The Human-in-the-Loop Question

For any high-stakes action, the agent should propose and the human should confirm. Sending an email. Making a purchase. Modifying a database record. Deleting anything. The principle is simple. The UX is hard.

The naive approach is a modal confirmation dialog: "The agent wants to send this email. Allow?" This works but destroys the flow. If an agent takes 8 actions and 3 require confirmation, the user is context-switching constantly.

Better patterns I've seen work:

Batch confirmations. The agent completes its plan, identifies all high-stakes actions, and presents them as a single batch for approval. "I'd like to do these 3 things. Approve all, or select which to allow?"

Confidence-based routing. High-confidence, low-risk actions proceed automatically. Low-confidence or high-risk actions get routed for review. The threshold is configurable per action type.

Dry-run mode. The agent executes its entire workflow but instead of taking real actions, it produces a report of what it would do. The user reviews and clicks "execute." This is slower but appropriate for workflows that run daily/weekly rather than interactively.

■ **QUESTIONS**:
1. Reproduce everything in the passage on human-in-the-loop design from "The Human-in-the-Loop Question" down to "per action type.".
2. In the passage on human-in-the-loop design, what does the agent produce in dry-run mode instead of taking real actions?
The entries have no connection to the passage on human-in-the-loop design.

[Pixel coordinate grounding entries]
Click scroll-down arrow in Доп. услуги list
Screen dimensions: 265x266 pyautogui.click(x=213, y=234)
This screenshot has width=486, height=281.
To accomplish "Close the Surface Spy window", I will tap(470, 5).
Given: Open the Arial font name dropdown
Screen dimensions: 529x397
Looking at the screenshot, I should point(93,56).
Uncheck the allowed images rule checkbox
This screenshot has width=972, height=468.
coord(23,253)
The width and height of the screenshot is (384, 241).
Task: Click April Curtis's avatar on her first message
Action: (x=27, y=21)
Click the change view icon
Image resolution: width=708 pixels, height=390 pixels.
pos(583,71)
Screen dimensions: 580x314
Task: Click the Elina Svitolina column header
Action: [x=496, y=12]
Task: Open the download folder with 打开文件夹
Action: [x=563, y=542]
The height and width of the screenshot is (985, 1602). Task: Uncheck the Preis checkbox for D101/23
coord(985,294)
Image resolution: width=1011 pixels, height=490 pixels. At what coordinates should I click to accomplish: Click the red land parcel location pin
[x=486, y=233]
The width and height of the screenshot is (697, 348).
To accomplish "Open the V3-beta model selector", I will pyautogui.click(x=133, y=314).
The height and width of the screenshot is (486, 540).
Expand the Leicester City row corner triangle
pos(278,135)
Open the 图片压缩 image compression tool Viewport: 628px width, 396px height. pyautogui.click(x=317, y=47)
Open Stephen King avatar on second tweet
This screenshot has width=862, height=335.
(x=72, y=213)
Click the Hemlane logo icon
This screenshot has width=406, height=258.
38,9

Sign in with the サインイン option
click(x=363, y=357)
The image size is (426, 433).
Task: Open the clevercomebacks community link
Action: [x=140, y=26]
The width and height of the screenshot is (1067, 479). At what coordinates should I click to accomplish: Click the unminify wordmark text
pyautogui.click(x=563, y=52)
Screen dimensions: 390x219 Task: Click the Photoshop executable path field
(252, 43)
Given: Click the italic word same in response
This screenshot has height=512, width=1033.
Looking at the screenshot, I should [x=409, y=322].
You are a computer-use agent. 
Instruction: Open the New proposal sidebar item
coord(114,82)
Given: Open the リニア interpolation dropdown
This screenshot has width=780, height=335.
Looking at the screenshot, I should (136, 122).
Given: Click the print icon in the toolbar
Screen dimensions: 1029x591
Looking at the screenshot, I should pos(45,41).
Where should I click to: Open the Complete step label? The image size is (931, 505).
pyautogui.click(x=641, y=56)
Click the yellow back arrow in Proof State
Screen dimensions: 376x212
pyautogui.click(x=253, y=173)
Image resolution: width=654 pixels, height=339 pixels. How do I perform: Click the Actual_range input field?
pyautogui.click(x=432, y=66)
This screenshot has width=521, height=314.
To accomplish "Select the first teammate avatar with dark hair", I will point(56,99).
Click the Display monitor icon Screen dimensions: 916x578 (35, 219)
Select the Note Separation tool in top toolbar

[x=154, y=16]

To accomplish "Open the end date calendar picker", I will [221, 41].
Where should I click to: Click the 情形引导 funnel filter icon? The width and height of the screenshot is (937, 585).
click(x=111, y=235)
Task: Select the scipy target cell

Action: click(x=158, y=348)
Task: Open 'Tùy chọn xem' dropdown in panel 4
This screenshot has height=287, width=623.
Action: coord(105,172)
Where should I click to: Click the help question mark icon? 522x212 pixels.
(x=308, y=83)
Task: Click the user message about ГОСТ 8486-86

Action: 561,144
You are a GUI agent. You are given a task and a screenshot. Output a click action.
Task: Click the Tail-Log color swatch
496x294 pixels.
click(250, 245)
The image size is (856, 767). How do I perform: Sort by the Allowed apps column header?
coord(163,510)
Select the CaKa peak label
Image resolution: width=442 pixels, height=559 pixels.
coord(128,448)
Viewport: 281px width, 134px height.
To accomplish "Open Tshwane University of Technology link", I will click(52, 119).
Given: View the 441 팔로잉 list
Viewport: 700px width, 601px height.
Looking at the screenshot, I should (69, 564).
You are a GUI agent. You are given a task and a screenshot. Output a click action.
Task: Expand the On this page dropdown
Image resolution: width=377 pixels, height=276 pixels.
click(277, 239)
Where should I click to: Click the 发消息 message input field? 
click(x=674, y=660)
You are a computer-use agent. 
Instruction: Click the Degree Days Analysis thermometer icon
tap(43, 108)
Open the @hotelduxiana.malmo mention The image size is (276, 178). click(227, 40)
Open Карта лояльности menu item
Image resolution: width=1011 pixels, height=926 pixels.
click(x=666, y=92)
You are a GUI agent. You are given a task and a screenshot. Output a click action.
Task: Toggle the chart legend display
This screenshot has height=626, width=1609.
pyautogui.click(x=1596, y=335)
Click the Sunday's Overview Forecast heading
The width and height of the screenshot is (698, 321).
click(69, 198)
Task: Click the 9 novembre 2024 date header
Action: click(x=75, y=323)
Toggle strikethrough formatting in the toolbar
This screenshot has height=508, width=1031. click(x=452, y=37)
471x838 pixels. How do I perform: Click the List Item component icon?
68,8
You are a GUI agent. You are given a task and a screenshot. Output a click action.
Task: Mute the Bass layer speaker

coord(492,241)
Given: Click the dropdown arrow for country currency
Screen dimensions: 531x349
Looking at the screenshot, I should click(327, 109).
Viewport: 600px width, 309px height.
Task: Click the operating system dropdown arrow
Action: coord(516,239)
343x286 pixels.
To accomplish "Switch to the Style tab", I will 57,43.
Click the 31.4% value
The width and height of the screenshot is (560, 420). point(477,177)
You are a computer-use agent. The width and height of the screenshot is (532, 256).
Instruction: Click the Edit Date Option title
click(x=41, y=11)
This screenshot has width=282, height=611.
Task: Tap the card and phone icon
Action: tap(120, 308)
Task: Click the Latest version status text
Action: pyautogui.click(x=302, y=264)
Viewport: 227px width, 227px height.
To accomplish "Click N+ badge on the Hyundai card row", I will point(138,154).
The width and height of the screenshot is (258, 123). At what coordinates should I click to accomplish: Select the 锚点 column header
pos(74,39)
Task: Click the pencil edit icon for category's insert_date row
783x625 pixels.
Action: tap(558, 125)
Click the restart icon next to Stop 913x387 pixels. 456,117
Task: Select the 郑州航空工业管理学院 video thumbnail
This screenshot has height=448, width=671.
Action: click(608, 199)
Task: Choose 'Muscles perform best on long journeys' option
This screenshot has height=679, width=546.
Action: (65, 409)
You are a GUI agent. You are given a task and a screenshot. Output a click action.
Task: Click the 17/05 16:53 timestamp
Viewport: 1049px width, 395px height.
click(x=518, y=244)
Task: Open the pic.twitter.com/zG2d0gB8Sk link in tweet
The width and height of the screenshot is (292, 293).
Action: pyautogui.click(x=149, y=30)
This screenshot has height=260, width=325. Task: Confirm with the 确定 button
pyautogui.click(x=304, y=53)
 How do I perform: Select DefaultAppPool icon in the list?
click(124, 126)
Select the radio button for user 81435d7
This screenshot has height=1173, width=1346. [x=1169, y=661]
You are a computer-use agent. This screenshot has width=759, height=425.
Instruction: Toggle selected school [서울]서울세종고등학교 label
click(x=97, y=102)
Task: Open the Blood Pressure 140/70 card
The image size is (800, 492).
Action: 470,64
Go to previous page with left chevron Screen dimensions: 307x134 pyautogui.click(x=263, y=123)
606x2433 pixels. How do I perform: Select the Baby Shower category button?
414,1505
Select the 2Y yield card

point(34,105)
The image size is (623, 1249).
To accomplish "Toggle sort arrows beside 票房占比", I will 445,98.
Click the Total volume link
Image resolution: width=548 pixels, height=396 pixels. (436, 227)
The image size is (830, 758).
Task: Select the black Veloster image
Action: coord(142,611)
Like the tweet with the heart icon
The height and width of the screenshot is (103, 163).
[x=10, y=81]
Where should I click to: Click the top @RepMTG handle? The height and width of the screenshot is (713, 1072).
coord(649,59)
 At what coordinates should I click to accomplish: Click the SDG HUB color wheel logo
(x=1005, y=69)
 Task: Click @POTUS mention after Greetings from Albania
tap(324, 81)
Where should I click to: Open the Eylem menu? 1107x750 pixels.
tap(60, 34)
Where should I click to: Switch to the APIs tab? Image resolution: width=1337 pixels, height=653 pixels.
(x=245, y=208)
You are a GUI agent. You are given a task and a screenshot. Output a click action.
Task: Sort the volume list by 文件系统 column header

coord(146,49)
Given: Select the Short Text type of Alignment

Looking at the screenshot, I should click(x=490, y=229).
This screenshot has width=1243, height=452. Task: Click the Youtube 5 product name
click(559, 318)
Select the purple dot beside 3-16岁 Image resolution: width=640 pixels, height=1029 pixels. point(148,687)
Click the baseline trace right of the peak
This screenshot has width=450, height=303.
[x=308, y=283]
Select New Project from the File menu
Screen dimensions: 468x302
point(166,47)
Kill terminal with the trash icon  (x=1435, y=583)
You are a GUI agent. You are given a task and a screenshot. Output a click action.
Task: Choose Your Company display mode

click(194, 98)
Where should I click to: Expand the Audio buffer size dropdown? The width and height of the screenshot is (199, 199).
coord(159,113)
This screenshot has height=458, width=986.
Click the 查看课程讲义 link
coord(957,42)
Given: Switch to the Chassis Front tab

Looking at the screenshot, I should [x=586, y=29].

■ **EXPECTED RESULTS**:
1.
The Human-in-the-Loop Question

For any high-stakes action, the agent should propose and the human should confirm. Sending an email. Making a purchase. Modifying a database record. Deleting anything. The principle is simple. The UX is hard.

The naive approach is a modal confirmation dialog: "The agent wants to send this email. Allow?" This works but destroys the flow. If an agent takes 8 actions and 3 require confirmation, the user is context-switching constantly.

Better patterns I've seen work:

Batch confirmations. The agent completes its plan, identifies all high-stakes actions, and presents them as a single batch for approval. "I'd like to do these 3 things. Approve all, or select which to allow?"

Confidence-based routing. High-confidence, low-risk actions proceed automatically. Low-confidence or high-risk actions get routed for review. The threshold is configurable per action type.

2. It produces a report of what it would do.